# Wet/Dry Vacuum use



## clashley (Nov 24, 2009)

seansy59 said:


> I recently had a little "uh-oh" in the garage when I went for the first time to hose off the floor and the concrete held puddles everywhere because its un-even. I have fans running, but I need a way to pick up all the sandy, sawdust, muddy water puddles.
> 
> I decided to get a shop vac, as the old one I had isn't a wet/dry one.
> 
> ...


If you have a lot of loose material, start by either sweeping it up or using a floor squeegee to remove as much of it as you can. Once you get the majority of the solid material gathered together, you can use the vac with the filter to collect it (or just use a dustpan). Remove the filter to collect any remaining standing water.

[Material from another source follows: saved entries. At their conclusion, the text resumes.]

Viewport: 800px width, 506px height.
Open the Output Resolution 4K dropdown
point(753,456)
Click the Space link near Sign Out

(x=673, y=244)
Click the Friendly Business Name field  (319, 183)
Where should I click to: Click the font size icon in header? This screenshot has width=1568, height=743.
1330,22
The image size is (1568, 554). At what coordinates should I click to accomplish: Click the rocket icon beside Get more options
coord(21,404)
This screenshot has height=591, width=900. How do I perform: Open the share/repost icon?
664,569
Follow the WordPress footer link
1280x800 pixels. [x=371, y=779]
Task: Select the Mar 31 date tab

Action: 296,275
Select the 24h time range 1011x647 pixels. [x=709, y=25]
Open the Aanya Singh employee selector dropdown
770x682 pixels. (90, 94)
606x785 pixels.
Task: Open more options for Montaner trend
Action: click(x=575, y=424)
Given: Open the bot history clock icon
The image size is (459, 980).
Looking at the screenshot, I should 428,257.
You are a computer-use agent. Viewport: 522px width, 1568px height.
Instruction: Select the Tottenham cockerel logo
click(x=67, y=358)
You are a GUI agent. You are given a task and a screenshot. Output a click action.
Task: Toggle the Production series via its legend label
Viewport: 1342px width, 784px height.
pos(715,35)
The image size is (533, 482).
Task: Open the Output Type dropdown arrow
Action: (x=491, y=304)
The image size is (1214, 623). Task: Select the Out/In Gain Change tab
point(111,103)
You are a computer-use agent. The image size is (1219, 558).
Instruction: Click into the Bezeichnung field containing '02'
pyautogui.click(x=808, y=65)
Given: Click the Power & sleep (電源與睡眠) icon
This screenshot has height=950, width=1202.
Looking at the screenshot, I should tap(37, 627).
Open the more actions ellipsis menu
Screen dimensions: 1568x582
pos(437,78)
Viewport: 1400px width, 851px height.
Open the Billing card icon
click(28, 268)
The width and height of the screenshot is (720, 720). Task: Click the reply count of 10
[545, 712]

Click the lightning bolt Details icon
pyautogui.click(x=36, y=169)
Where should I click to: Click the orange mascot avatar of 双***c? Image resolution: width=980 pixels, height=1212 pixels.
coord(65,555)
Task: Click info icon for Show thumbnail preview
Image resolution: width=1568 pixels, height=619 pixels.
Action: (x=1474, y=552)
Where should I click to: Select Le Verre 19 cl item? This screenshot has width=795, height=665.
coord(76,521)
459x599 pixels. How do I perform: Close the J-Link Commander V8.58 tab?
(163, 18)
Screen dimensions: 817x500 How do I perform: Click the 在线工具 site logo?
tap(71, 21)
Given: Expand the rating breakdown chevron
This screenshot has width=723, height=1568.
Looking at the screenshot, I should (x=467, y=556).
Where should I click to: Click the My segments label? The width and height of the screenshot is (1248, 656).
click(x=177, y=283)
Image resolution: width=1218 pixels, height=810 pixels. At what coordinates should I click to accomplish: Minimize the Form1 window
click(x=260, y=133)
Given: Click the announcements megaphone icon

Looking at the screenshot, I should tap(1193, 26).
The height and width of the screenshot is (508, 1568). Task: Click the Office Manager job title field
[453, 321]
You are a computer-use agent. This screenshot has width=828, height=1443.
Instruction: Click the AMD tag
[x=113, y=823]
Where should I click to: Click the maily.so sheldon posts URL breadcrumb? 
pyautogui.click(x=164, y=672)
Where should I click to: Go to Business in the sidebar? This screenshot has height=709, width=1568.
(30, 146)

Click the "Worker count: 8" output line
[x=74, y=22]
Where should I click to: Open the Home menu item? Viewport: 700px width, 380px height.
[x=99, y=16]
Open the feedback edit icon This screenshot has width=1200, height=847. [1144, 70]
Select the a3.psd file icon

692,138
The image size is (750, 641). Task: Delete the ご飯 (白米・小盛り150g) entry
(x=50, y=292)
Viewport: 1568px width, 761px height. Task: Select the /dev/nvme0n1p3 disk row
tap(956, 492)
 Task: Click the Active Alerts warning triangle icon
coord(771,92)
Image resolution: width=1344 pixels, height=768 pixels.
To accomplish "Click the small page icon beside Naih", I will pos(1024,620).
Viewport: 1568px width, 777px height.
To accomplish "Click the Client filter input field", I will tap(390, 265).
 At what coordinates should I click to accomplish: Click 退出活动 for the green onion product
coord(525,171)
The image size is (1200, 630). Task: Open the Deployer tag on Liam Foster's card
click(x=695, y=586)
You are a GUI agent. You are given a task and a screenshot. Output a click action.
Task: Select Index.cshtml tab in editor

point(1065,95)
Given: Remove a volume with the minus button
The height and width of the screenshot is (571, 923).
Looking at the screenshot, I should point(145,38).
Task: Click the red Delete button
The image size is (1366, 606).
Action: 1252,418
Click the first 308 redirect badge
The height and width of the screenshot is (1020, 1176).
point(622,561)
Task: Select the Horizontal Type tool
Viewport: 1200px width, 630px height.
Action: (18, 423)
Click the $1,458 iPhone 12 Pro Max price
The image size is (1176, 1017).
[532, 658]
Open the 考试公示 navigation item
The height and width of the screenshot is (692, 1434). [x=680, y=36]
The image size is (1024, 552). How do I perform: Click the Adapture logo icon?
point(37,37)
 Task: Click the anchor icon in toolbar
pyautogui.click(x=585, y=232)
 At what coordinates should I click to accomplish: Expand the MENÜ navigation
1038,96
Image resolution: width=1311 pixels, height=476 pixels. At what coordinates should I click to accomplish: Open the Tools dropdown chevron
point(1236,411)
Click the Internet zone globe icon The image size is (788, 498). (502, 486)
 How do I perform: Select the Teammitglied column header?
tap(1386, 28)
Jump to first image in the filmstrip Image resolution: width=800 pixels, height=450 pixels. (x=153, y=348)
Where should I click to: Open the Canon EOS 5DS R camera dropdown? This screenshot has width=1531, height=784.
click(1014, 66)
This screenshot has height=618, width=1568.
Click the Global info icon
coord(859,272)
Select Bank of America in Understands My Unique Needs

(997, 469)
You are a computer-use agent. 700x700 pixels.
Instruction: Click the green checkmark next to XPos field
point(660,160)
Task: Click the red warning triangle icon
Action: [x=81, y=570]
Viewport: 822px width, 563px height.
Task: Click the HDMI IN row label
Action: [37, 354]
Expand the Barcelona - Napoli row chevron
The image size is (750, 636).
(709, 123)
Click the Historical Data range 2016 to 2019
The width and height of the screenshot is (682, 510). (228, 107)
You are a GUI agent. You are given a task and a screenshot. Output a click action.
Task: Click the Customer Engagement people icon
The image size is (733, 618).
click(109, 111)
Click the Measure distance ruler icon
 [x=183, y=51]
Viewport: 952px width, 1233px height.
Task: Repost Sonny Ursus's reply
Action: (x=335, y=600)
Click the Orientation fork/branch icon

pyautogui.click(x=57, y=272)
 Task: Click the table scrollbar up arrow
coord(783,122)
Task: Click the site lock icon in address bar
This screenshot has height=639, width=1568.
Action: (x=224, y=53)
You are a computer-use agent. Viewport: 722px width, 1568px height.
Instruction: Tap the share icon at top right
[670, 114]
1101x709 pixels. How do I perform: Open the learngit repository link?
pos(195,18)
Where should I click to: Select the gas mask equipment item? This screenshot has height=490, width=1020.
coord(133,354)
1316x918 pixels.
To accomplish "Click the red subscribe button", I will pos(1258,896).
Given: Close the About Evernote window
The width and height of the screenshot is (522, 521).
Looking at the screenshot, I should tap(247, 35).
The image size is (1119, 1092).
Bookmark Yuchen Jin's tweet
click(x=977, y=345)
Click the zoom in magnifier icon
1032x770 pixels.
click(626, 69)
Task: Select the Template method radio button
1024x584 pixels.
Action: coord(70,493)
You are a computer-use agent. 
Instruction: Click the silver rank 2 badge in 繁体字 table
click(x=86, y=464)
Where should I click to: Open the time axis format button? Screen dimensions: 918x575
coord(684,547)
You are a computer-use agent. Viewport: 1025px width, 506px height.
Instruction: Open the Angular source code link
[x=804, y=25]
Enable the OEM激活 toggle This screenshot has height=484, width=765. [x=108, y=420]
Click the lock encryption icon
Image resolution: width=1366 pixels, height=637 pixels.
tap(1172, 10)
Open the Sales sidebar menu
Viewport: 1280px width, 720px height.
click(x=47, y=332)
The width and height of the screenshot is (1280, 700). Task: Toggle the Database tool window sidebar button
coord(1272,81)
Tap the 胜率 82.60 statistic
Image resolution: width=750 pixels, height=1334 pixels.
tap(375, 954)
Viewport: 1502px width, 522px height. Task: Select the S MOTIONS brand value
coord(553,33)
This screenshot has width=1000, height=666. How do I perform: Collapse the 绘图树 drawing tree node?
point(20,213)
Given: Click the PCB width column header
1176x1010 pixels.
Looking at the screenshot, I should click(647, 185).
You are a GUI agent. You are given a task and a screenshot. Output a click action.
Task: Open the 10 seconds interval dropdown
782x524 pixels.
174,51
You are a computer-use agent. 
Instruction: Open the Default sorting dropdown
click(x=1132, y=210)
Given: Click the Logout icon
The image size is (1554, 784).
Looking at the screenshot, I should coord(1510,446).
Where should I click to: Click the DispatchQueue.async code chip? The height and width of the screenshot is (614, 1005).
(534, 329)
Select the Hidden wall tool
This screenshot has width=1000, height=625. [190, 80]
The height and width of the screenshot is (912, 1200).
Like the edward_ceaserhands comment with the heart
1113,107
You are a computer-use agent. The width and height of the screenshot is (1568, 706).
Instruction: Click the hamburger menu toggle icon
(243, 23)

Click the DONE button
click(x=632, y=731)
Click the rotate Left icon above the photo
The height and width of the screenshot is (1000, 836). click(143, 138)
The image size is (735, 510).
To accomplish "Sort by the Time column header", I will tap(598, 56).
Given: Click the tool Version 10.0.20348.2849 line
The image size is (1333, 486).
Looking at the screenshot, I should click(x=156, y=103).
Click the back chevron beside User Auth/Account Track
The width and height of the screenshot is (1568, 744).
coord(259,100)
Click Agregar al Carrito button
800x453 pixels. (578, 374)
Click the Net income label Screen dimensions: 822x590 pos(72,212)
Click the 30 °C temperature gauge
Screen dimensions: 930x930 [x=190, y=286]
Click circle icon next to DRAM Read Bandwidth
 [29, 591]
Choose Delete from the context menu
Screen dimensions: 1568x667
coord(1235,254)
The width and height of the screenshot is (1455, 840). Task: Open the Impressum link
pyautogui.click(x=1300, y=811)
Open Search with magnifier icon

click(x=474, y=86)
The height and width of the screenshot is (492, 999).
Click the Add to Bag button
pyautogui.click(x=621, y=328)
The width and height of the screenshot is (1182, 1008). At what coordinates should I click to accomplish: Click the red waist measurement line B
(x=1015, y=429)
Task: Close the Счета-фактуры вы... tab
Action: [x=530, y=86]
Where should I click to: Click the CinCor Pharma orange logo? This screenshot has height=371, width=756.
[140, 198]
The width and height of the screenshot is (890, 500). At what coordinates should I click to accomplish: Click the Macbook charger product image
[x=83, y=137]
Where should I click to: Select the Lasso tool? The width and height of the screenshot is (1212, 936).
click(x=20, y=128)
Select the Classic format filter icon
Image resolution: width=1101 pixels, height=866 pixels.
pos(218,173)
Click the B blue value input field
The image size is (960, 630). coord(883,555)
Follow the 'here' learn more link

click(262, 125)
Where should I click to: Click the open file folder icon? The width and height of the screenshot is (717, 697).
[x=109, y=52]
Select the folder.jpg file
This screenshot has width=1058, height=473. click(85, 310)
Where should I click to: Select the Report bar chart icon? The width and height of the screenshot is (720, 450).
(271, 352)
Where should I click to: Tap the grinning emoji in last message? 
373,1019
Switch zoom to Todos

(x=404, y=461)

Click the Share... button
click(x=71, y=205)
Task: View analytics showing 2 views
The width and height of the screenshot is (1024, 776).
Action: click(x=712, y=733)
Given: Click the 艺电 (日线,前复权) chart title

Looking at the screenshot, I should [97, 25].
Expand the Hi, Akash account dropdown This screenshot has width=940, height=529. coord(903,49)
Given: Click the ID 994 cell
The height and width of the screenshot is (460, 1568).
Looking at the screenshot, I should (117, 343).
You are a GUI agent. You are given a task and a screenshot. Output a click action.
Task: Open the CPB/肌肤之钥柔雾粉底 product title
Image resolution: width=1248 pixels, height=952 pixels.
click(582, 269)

Try to avoid picking up too much solid material without the filter in place; junk can get sucked into the motor housing. Conversely, picking up too much wet solid material will clog the filter prematurely.


----------



## Maintenance 6 (Feb 26, 2008)

If you get the pleated filter wet, it will disintegrate...... and that will suck into the motor housing for sure. Put an old T-shirt over the end of the hose and suck up the free standing water. Then dustpan and brush the big chunks.


----------



## forresth (Feb 19, 2010)

a hose and a floor squeegee will do a better job than any wet/dry vac.


----------